真・T☆LOVE 〜滅亡の時〜

「おめでとうございま~す🎵」

彼女の登場を、他のタレントたちも待ち侘びていた。

類い稀な美しさと魅力を持つ彼女は、誰もの憧れなのである。


「今年も明るくセクシーなラブさん。去年は、スーパーダーツで度肝を抜いてくれましたね~。今回はかなり危険なものを披露してくれるということですが…」

「はい。まぁ…少~しだけね。今回は、Mr.隠し芸さんにも手伝って頂きます。ねっ❣️」

照れながらも、Mr.が手を振る。

「では、スタンバイをお願いします。さてさて、どんなスーパーアクションを見せてくれるのでしょう。ヨロシクお願いしま~す。
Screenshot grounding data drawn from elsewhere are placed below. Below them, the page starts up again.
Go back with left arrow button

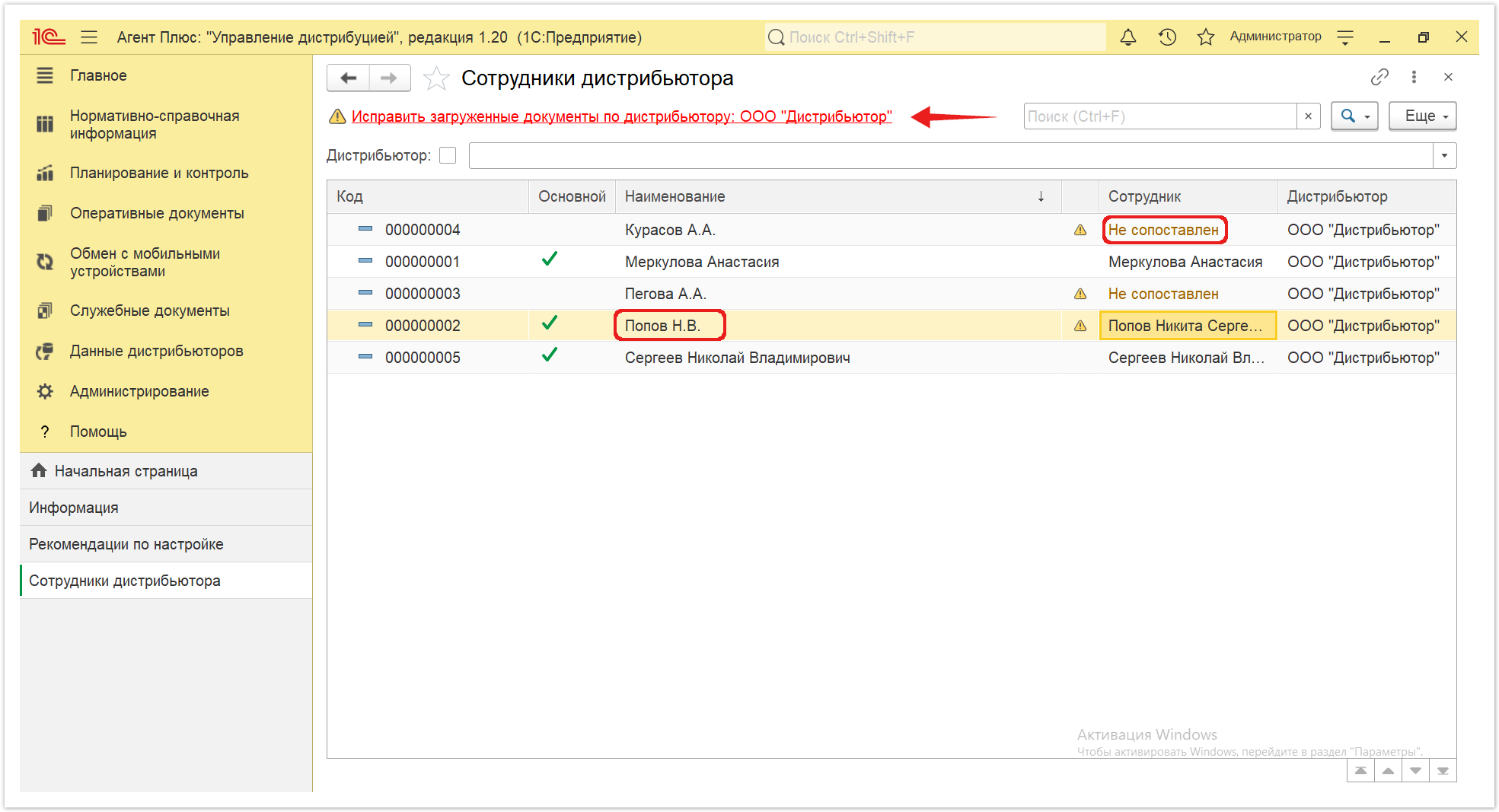coord(349,78)
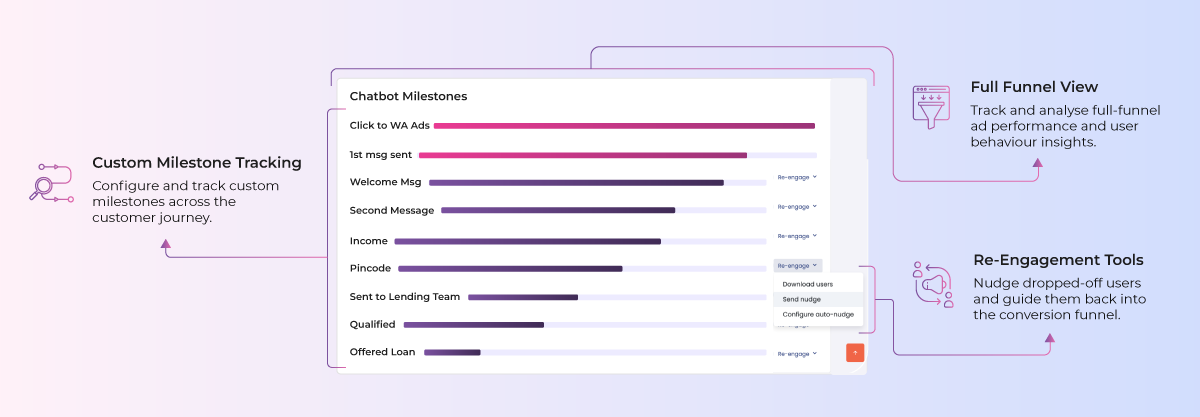The image size is (1200, 417).
Task: Pick Configure auto-nudge in the menu
Action: (817, 314)
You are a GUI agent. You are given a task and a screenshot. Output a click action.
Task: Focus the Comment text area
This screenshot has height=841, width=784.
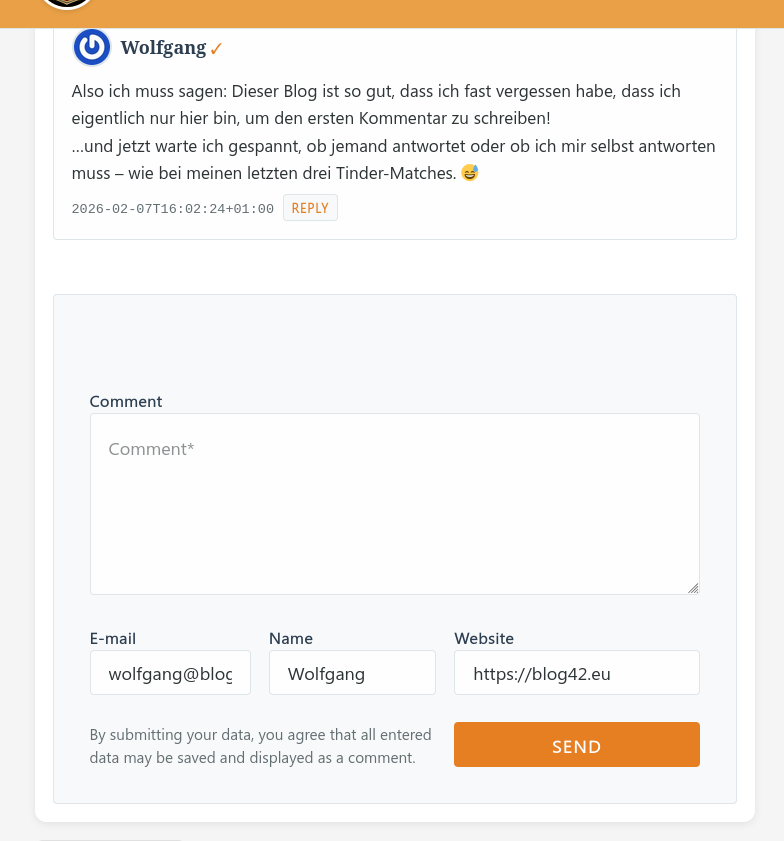pyautogui.click(x=394, y=504)
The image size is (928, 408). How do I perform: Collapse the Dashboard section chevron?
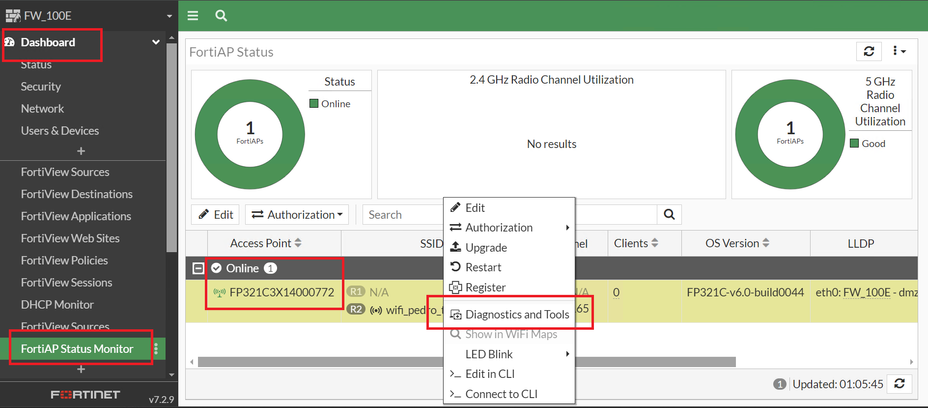coord(156,43)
ラブさんの侍パフォーマンスです!」



ライトが薄暗く落とされたスタジオ。

ポツリ、ポツリと3つのロウソクが灯された。

その中心に、目隠しをして素足で立つラブ。

右手には鞘に収まった日本刀。

スタジオ内が静まりかえっていく。
緊張感が、見る者の心を徐々に支配する。


「ィヤァッ❗️」

「ヒュン!」

一閃、空気を切り裂く音。

「カチッ」

ラブが刀をサヤに収めた。

誰も肉眼では捉えることはできなかった。
高速度カメラの映像が、スクリーンに映し出される。

そのスピードは、人の成せるものでは無い。

抜き放たれた刀。
右足を軸に1回転したラブ。

三本のロウソクは、全て真横に切られていた。

炎ですら微動打にせず。

皆が驚きの声を上げる。
それに一礼し、目隠しのまま自然体で立つラブ。

ラブの右5メートルに的が置かれ、左5メートルにMr.が現れた。

手にはボーガンを持っている。

10m先の的《まと》の前に置かれた林檎。
それに向け、Mr.が狙いを定めていく。

再びの沈黙・・・そして。

「シュッ」

放たれた矢が、ラブの目の前を通る瞬間!

「ヒュッ!」

「バシュ!」

林檎は見事に射抜かれ、的に突き立った矢にぶら下がった。

皆はその光景に拍手を送る。

しかし、ラブの技に比べれば、それは些細な驚きであった。